EXERCISE | Repeat exactly the lines of the material below that run from the "Image resolution: width=1080" line to the "Click the shopping cart icon" line, including both, and do not carry over any pictures.

DATA LISTING |

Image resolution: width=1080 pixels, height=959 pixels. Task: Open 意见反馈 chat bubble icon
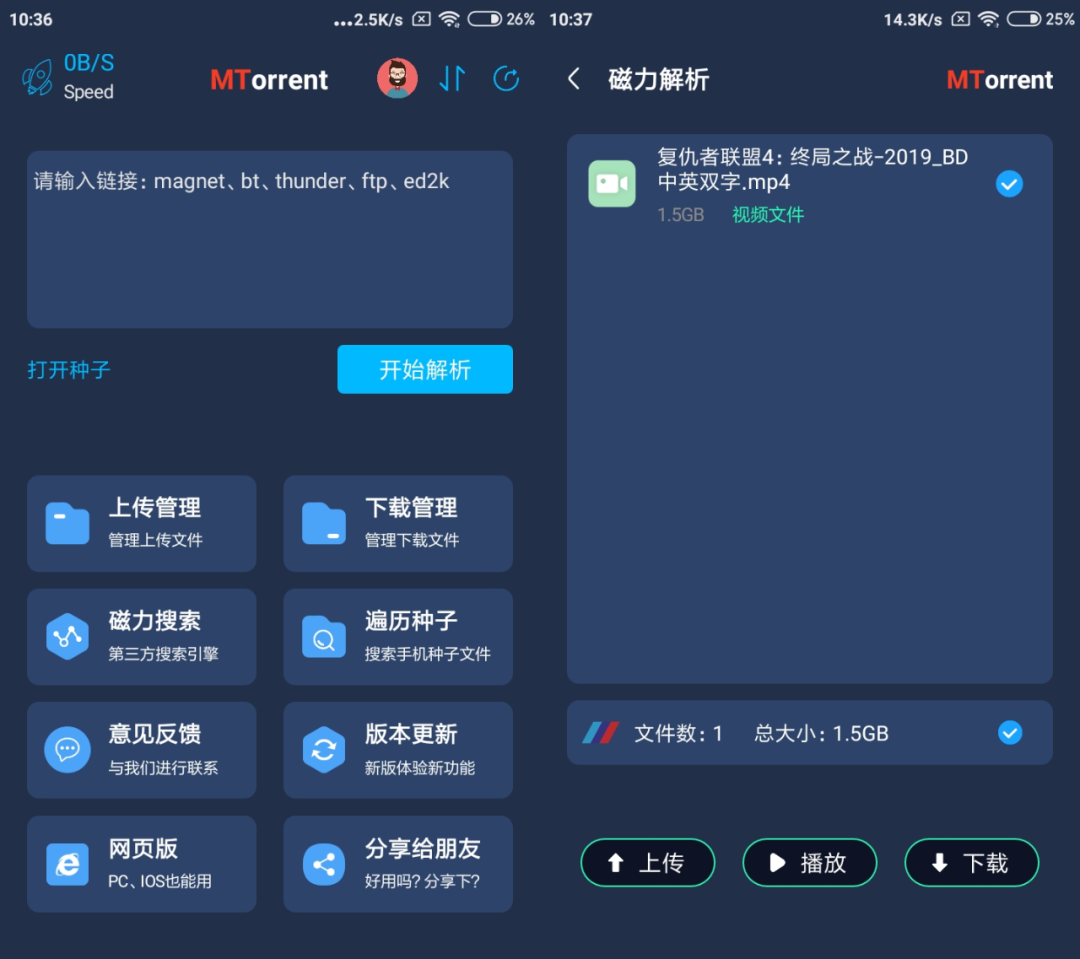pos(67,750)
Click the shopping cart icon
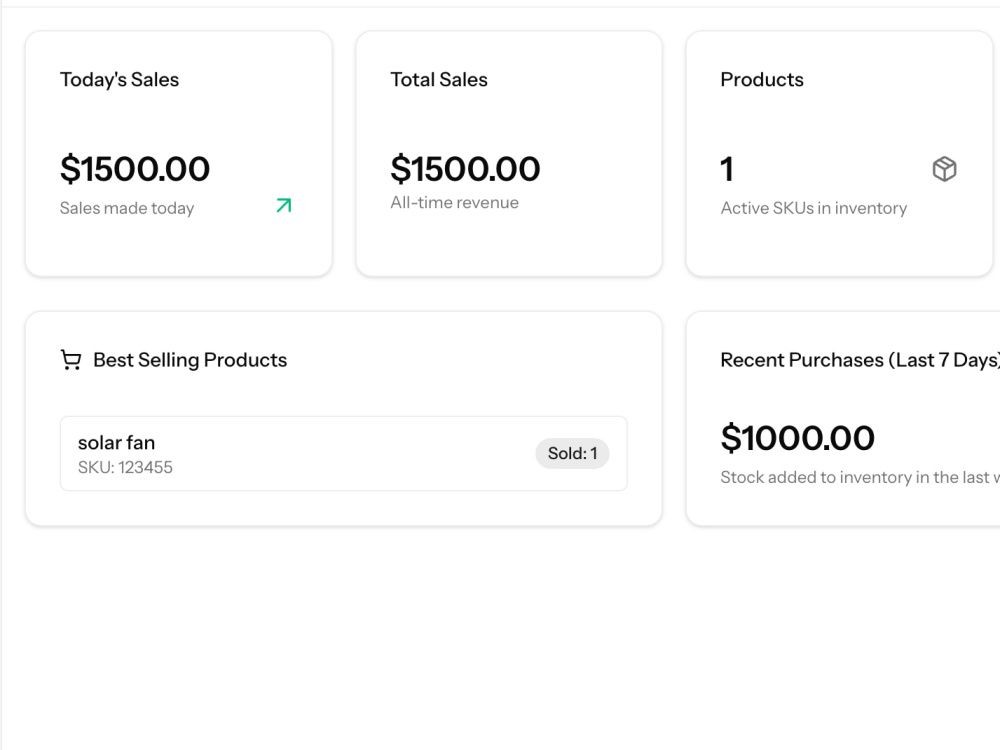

==

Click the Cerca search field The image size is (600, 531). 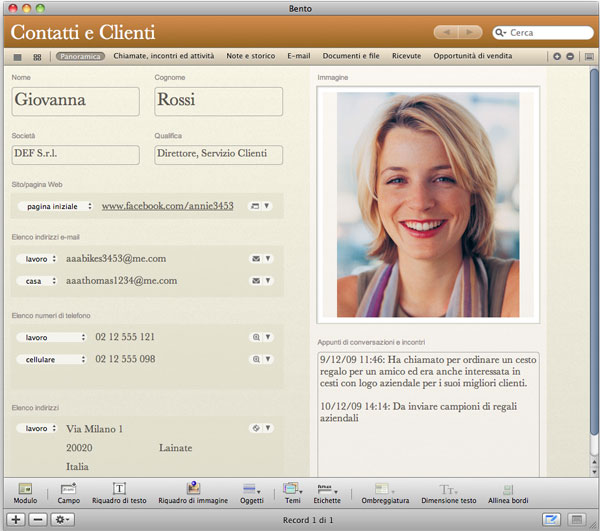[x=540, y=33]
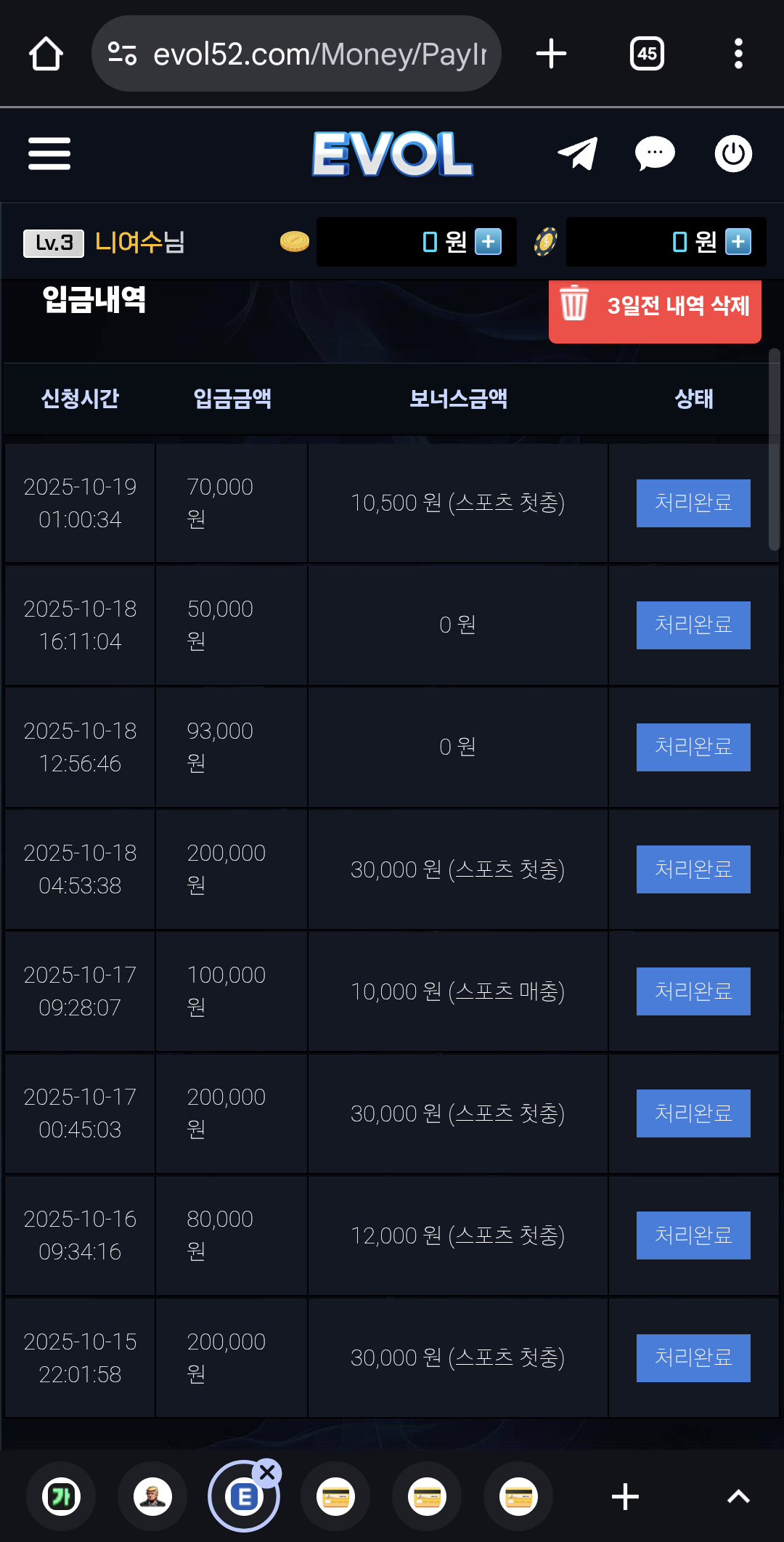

--

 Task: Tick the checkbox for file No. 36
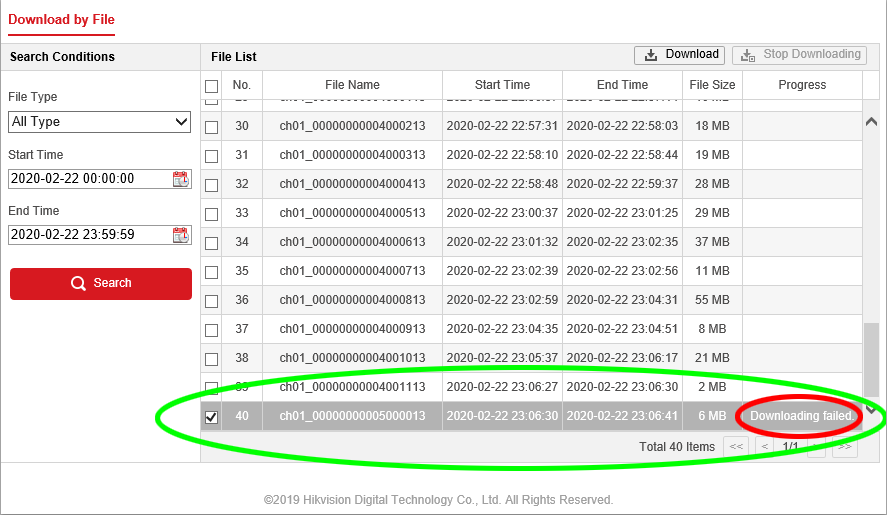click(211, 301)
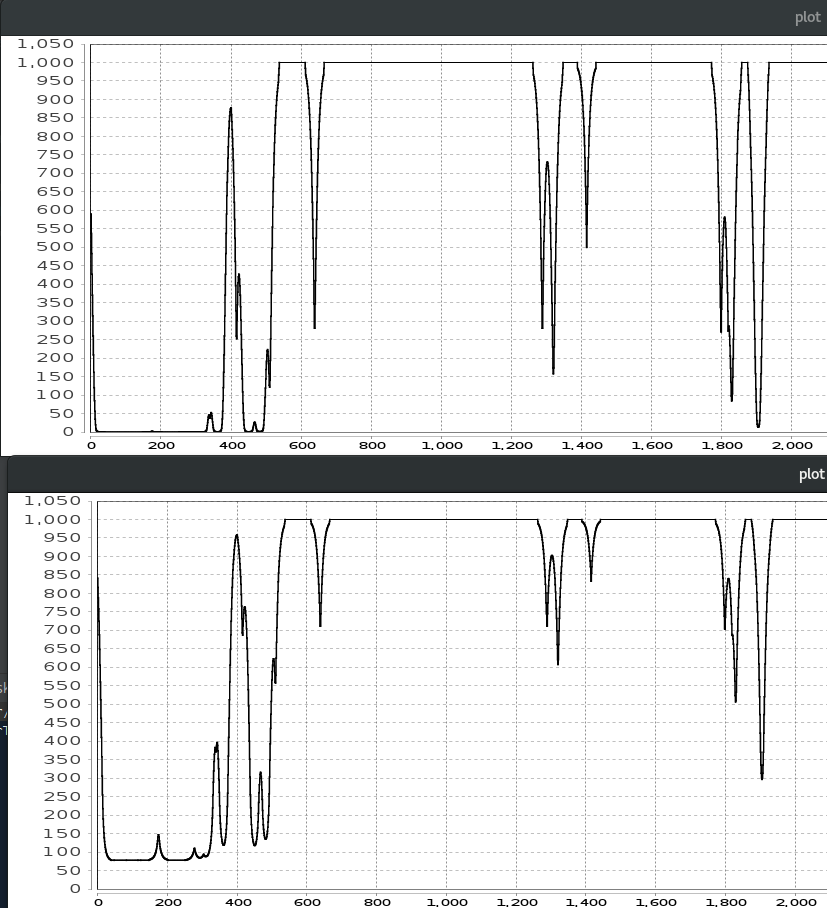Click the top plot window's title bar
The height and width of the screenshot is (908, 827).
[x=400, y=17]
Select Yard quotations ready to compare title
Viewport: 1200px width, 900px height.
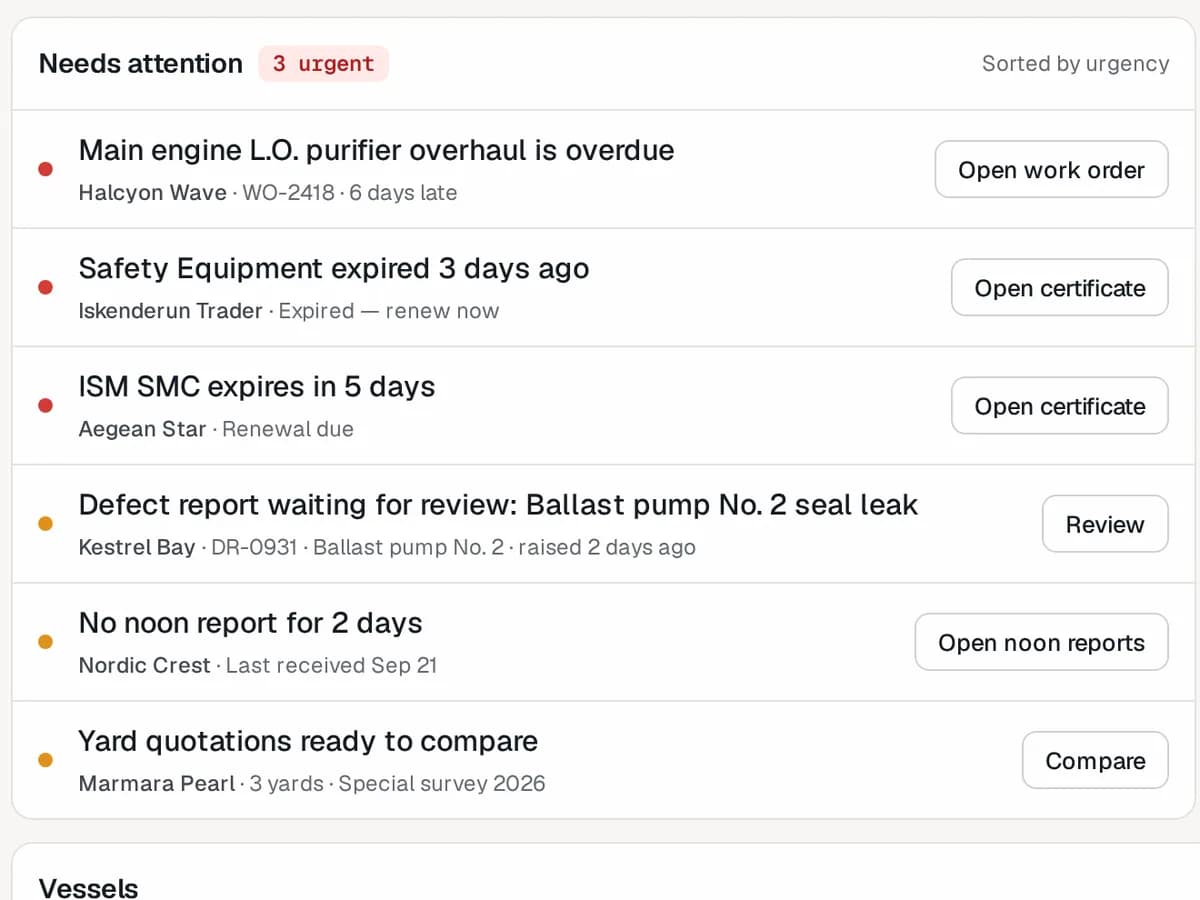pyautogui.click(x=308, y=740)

REPLY TO THE TASK |
Image resolution: width=1080 pixels, height=959 pixels. Task: Open 意见反馈 chat bubble icon
pos(67,750)
Click the shopping cart icon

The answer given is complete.